The visit “shows that China is willing to not only continue ‘business as usual’ with Russia but even show explicit support and accelerate the formation of a stronger China-Russia alignment,” said Alexander Korolev, senior lecturer in politics and international relations at UNSW Sydney.
“Beijing is reluctant to distance itself from Moscow even when facing serious reputational costs and the risks of becoming a target of secondary economic sanctions.”
Xi supreme
Xi is widely expected to break with precedent at a Communist Party congress that starts on Oct. 16 and secure a third five-year leadership term.
While Xi has met Putin in person 38 times since becoming China’s president in 2013, he has yet to meet Joe Biden in person since the latter became U.S. President in 2021.
Xi last met Putin in February just weeks before the Russian president ordered the invasion of Ukraine which has left tens of thousands of people dead and sown chaos through the global economy.
At that meeting at the opening of the Winter Olympics, Xi and Putin declared a “no limits” partnership, backing each other over standoffs on Ukraine and Taiwan with a promise to collaborate more against the West.
China has refrained from condemning Russia’s operation against Ukraine or calling it an “invasion” in line with the Kremlin which casts the war as “a special military operation”.
“The bigger message really isn’t that Xi is supporting Putin, because it’s been pretty clear that Xi supports Putin,” said Professor Steve Tsang, director of the China Institute at the School of Oriental and African Studies in London.
“The bigger signal is that he, Xi Jinping, is going out of China for the first time since the pandemic in the run-up to the party congress.
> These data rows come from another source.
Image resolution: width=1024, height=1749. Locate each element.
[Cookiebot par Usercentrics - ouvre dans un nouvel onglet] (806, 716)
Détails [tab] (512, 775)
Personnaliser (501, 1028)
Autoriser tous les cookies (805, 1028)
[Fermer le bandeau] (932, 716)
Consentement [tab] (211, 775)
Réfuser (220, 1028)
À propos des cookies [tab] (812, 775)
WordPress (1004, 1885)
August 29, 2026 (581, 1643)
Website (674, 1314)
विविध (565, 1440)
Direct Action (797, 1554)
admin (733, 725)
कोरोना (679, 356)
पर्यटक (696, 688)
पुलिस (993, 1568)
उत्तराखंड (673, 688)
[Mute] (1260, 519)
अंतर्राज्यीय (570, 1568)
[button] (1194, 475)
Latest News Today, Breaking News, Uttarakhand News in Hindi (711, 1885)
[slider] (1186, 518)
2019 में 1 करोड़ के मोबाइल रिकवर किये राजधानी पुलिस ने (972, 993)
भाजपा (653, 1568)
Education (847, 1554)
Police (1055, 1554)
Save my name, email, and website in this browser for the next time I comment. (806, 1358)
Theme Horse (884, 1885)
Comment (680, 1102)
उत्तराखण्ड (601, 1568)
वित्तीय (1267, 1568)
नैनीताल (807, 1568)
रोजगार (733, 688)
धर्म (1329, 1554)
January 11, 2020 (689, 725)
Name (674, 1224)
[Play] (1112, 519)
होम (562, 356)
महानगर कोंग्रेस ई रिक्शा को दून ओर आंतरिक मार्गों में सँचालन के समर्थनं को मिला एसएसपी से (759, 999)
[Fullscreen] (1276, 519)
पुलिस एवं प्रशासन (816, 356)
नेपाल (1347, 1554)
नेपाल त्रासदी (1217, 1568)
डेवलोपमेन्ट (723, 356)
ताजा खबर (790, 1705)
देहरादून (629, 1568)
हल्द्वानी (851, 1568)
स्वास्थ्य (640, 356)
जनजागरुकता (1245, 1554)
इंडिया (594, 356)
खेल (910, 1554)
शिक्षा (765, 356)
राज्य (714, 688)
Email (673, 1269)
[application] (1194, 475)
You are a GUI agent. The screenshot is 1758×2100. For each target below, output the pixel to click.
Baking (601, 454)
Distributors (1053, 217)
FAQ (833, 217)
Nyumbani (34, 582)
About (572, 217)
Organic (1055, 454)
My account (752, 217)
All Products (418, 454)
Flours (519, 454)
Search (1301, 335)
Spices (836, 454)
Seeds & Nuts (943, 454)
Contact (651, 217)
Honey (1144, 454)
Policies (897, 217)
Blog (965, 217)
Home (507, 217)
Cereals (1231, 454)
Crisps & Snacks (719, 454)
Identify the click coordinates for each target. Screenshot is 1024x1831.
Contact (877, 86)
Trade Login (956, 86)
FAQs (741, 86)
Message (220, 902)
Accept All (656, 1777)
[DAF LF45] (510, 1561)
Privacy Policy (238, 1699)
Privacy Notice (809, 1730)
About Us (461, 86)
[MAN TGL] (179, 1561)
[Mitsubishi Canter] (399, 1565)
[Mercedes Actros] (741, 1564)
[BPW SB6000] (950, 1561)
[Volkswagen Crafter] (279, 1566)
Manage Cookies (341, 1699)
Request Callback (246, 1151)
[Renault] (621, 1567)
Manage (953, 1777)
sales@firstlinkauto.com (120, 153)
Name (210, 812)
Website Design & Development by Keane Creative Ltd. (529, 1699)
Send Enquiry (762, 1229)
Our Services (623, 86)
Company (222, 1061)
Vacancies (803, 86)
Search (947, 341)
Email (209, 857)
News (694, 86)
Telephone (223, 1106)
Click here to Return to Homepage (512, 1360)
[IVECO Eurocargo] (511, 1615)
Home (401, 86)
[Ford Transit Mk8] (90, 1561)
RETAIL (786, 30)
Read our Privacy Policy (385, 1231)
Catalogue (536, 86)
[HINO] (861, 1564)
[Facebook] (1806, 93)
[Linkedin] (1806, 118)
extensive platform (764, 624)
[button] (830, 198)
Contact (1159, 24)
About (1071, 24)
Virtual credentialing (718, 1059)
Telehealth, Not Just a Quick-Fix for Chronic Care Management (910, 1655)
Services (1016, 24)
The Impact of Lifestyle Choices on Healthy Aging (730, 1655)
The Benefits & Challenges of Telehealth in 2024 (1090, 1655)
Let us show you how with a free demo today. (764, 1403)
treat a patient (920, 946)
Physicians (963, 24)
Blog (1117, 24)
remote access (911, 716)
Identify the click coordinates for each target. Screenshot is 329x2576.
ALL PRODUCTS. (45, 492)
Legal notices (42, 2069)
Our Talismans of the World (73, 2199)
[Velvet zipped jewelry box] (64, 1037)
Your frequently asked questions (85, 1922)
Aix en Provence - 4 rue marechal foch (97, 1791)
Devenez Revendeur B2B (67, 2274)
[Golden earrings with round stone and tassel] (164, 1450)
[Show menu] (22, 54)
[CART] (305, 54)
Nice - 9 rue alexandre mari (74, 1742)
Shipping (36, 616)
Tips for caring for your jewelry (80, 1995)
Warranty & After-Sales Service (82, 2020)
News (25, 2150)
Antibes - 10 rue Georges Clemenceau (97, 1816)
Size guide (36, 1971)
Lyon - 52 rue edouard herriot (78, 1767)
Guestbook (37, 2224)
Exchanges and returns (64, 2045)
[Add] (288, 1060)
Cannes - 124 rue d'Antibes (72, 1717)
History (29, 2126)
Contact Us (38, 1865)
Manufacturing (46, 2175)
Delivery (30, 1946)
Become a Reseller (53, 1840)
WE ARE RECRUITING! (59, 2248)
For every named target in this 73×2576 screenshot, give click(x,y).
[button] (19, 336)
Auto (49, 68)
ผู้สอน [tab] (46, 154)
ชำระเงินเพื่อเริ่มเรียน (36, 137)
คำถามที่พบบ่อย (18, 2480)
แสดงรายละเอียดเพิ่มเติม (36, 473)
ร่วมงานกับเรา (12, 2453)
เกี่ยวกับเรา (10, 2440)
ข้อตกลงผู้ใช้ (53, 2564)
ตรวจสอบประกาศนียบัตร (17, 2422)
If there were going to be plottings against him this is when the plottings would happen. And he’s clearly confident that the plottings are not going to take place because he is out of the country.”
Xi, the son of a communist revolutionary, is poised to secure a historical third leadership term at the 20th Communist Party Congress beginning on Oct. 16. He last left China in January 2020, before the world went into COVID lockdown.
Kremlin chief
After the West imposed on Moscow the most severe sanctions in modern history due to the war in Ukraine, Putin says Russia is turning towards Asia after centuries of looking to the West as the crucible of economic growth, technology and war.
Casting the West as a declining, U.S.-dominated coalition which aims to shackle – or even destroy – Russia, Putin’s worldview chimes with that of Xi, who presents China as an alternative to the U.S.-led, post-World War Two order.
Putin aide Ushakov said the Xi-Putin meeting would be “very important”. He did not give further details.
As Europe seeks to turn away from Russian energy imports, Putin will seek to boost energy exports to China and Asia.
Putin said last week that a major gas export route to China via Mongolia had been agreed. Gazprom has for years been studying the possibility for a major new gas pipeline – the Power of Siberia 2 – to travel through Mongolia taking Russian gas to China.
It will carry 50 billion cubic meters of gas per year, around a third of what Russia usually sells Europe – or equivalent to the Nord Stream 1 annual volumes.
The Shanghai Cooperation Organization, which includes Russia, China, India, Pakistan and four Central Asian states, is due to admit Iran, one of Moscow’s key allies in the Middle East.